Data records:
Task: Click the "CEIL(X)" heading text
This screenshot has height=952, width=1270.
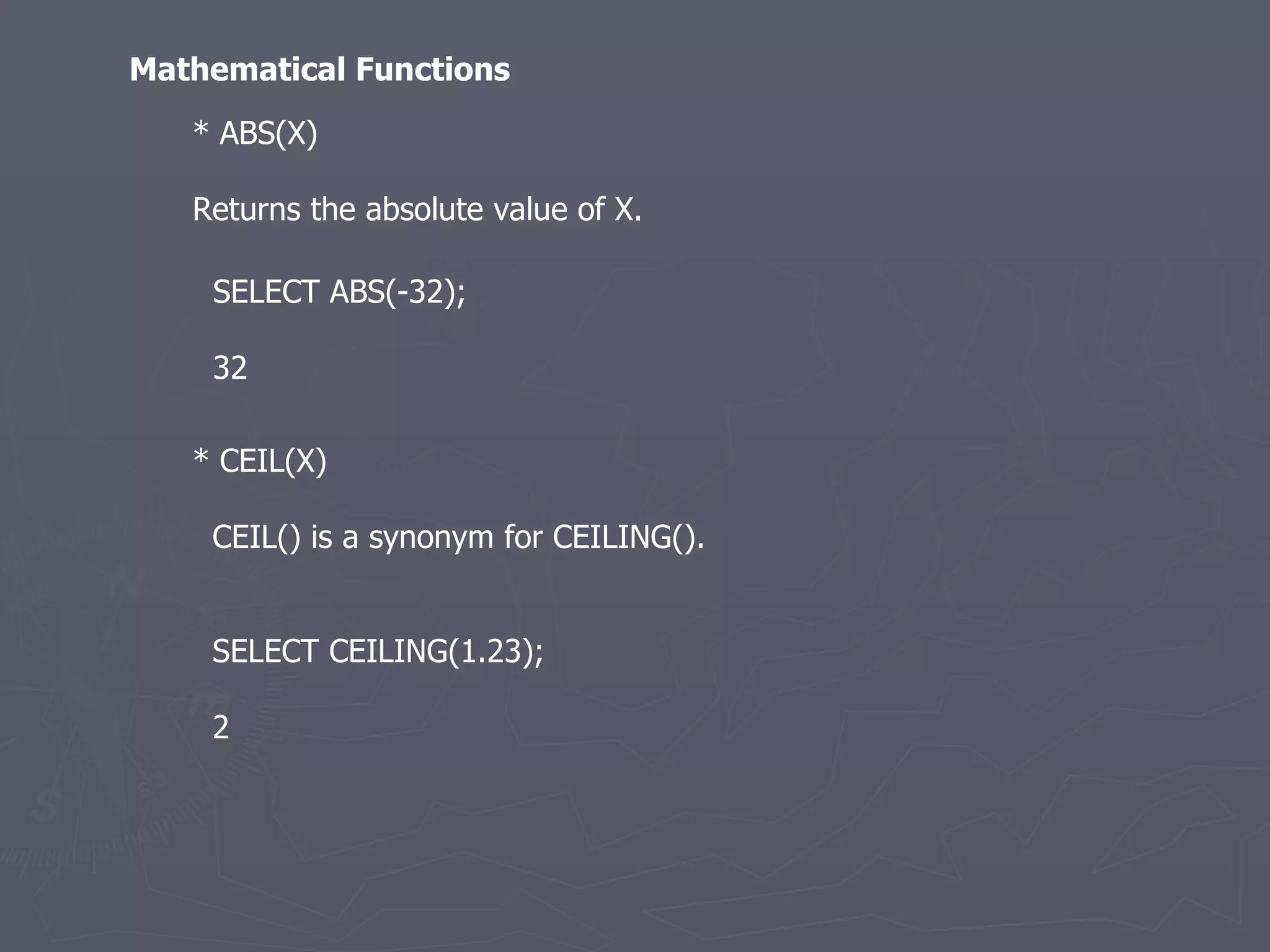Action: point(273,462)
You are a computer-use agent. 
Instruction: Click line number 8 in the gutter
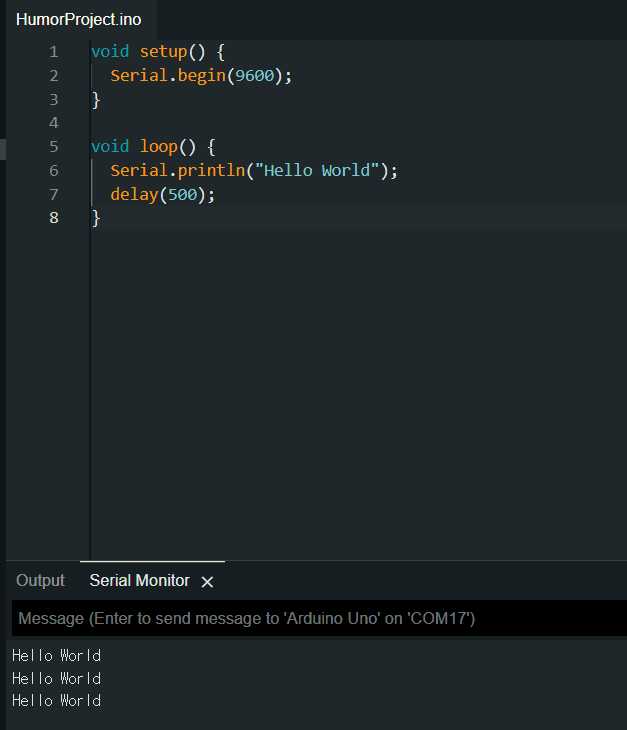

Task statement: List every line of the data records above that contains the word "Click".

Exercise answer:
Task: Click the "CEIL(X)" heading text
Instruction: Click line number 8 in the gutter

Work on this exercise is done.